Le reportage diffusé récemment par la VRT démontre de façon éclairante la façon dont fonctionne le CPAS d’Anderlecht, l’octroi  d’aides indues, les fausses domiciliations, l’absence de contrôle… Qui dit mieux, n’en jetez plus !

Cette situation est d’autant plus regrettable que les CPAS jouent un rôle considérable et particulièrement utile face à la multitude des gens confrontés à la pauvreté. Ils sont un instrument précieux et nécessaire, ils constituent le dernier rempart avant le basculement total dans la misère et la solitude sociale. Il est donc primordial de ne pas les détruire en galvaudant leurs possibilités d’action envers les plus démunis.

Face à l’évidence du scandale, la réaction du bourgmestre Cumps est stupéfiante. Il déclare à BX1 : « Toute la lumière devra être faite sur ces dysfonctionnements. » J’avoue en avoir été abasourdi, dans la mesure où ce même bourgmestre, qui se questionne benoîtement, est institutionnellement « le »responsable du fonctionnement du CPAS, ce que personne jusqu’ici ne souligne.

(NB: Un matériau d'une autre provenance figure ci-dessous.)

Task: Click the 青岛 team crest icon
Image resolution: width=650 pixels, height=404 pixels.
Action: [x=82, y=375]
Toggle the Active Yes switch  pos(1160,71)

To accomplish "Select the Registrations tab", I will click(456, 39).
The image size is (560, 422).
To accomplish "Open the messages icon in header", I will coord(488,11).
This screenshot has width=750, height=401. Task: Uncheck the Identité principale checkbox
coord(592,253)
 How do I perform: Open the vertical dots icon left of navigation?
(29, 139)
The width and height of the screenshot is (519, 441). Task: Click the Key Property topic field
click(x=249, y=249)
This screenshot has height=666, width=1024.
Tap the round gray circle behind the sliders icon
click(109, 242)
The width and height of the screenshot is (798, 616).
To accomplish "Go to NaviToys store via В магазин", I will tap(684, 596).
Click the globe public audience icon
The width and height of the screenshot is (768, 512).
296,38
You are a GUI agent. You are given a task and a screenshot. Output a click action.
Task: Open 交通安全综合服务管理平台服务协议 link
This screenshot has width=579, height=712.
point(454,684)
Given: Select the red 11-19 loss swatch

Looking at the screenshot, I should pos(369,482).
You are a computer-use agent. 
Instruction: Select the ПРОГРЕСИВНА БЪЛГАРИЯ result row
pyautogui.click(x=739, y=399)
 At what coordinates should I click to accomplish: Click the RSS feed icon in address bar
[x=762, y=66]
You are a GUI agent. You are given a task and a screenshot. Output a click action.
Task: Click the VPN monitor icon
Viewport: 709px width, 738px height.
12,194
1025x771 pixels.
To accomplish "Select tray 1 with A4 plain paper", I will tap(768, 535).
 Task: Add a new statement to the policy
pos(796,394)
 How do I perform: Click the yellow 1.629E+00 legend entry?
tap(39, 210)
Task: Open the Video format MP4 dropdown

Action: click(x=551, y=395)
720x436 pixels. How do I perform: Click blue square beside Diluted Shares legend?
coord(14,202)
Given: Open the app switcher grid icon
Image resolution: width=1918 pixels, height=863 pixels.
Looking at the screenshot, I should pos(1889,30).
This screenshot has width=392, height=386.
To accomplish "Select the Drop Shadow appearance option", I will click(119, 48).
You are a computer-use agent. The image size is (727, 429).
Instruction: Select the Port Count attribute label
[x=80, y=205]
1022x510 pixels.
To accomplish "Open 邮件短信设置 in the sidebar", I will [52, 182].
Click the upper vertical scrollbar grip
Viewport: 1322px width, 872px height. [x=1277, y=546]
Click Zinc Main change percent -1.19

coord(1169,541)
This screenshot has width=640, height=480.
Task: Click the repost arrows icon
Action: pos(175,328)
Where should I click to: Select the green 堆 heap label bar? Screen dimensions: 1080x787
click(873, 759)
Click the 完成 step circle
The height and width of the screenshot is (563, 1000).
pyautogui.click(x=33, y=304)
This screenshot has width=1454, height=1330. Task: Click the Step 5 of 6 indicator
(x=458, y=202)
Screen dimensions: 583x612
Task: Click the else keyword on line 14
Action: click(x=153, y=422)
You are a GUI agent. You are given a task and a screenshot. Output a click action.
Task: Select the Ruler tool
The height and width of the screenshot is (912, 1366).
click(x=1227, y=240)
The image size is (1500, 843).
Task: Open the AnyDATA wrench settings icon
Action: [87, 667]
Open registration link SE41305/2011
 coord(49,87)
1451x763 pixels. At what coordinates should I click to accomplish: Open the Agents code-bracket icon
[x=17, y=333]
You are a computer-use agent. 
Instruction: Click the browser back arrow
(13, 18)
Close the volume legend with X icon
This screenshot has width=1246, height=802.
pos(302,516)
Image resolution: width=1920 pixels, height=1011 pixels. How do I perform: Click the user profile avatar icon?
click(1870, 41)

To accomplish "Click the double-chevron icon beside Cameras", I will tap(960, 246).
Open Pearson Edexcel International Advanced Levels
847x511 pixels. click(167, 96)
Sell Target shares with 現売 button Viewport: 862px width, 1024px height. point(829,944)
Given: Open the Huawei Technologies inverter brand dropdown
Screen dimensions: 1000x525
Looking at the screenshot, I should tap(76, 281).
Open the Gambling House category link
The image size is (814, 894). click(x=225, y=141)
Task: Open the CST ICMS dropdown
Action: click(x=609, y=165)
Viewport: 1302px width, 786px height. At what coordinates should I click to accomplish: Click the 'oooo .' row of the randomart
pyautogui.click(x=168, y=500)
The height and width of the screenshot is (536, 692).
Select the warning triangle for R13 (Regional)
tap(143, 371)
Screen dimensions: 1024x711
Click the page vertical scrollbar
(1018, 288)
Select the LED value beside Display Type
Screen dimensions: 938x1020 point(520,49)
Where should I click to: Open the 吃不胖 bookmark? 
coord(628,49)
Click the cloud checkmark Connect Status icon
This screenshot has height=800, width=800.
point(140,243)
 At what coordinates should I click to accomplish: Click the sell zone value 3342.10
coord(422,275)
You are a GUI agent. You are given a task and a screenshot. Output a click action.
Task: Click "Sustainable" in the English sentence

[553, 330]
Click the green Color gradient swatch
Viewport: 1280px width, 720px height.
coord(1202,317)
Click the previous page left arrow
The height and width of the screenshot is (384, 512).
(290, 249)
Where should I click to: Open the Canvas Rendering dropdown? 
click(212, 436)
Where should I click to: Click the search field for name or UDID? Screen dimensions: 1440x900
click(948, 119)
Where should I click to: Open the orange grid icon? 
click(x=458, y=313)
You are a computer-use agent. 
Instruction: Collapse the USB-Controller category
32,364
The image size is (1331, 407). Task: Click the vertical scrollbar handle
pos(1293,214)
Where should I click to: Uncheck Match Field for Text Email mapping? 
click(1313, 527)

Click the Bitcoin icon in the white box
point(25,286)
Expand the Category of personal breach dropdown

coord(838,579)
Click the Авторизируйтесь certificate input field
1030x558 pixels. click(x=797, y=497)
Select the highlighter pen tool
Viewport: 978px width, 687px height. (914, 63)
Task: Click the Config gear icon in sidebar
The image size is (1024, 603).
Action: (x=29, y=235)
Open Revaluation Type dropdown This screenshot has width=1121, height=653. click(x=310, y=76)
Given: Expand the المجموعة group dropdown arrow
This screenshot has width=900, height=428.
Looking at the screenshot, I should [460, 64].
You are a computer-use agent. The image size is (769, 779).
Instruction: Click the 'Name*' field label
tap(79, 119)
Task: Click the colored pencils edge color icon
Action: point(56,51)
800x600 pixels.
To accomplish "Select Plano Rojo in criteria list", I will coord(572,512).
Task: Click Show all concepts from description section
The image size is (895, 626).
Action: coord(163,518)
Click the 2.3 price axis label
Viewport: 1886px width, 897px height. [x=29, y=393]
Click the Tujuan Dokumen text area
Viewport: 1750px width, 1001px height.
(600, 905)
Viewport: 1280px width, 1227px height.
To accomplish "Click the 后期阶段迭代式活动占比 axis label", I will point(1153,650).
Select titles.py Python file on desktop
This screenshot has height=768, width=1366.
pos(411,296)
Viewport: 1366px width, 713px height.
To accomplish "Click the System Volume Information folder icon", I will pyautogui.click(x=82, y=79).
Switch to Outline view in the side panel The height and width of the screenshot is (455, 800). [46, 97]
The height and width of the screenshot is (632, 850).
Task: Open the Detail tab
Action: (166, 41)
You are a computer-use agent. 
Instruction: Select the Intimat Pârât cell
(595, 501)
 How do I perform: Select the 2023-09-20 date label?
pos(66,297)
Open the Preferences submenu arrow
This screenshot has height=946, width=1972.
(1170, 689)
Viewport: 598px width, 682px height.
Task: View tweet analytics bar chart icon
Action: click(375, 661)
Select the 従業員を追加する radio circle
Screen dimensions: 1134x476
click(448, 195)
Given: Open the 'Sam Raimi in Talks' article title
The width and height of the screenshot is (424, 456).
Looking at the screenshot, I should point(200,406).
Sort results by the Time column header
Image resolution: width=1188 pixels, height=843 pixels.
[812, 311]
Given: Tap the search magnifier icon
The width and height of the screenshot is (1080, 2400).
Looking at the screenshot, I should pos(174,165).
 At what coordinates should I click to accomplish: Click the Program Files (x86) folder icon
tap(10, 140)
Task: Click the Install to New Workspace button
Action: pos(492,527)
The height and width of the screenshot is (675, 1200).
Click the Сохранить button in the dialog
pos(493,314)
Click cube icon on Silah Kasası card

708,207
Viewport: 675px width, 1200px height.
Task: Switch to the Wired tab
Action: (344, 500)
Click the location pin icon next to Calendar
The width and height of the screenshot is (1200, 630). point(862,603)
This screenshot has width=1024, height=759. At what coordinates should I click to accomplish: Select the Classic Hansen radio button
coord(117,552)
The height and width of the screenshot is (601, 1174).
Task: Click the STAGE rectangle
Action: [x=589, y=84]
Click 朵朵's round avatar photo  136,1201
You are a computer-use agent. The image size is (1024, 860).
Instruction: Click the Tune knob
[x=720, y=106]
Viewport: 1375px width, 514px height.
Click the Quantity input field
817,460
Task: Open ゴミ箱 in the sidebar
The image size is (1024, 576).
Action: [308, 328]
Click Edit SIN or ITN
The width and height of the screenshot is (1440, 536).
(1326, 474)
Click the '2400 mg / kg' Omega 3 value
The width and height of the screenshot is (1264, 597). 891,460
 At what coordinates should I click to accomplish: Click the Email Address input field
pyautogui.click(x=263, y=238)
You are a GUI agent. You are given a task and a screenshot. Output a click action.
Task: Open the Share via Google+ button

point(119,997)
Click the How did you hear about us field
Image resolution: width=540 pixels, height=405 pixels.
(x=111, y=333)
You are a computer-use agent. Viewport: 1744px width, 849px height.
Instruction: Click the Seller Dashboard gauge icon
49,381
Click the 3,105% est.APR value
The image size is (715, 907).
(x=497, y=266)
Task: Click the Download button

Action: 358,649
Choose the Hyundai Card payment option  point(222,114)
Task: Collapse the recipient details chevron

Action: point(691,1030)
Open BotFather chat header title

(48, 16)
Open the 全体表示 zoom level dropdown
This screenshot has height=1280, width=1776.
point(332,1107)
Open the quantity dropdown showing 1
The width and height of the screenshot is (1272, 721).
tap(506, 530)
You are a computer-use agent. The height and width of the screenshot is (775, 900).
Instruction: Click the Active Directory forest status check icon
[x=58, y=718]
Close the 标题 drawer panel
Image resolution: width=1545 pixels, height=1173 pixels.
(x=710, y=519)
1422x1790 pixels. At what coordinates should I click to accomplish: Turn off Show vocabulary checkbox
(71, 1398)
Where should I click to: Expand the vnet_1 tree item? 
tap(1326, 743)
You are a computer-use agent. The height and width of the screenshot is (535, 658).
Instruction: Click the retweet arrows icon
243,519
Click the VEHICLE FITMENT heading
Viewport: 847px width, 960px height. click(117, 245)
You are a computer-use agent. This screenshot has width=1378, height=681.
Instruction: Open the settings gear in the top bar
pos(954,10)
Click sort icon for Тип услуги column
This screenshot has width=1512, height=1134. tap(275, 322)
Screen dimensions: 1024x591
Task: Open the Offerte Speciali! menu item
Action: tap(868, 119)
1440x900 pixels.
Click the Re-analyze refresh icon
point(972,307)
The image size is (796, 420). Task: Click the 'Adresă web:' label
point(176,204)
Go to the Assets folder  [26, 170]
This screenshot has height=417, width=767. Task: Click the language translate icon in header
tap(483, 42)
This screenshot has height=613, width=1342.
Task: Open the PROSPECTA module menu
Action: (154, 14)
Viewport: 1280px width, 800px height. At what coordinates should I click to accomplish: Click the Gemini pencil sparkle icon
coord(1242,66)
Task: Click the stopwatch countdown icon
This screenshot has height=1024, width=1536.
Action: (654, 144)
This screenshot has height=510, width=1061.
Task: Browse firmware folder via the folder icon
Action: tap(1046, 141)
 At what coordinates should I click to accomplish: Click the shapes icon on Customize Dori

La réaction stupéfiante du bourgmestre d’Anderlecht

En effet, la loi du 8 juillet 1976 supprimant l’Assistance publique et créant les Centres Publics d’Aides Sociales prévoit que le bourgmestre siège de droit au Conseil de l’Action sociale, organe qui assume la gestion de cette institution. Il préside de droit le comité de concertation commune-CPAS. Qu’en outre, il assure la tutelle générale du CPAS – c’est-à-dire le contrôle –, qu’en outre le Président du CPAS siège au collège, présidé par le bourgmestre. Est-il utile d’encore préciser que le budget du CPAS est voté par le conseil communal sur présentation par le collège ? En le votant, le Conseil et son bourgmestre prennent ainsi la responsabilité totale et entière des pratiques du CPAS. D’où une imbrication totale du CPAS et de la commune. Pas le moindre doute : « la lumière » dont parle le bourgmestre Cumps, il la connaît, il sait d’où elle tire son énergie, ce qui alimente sa flamme. Les 60 % d’augmentation des subsides sollicités ne peuvent lui avoir échappé.

La réponse à tout ceci est simple : le clientélisme massif, permanent et l’absence totale de contrôle.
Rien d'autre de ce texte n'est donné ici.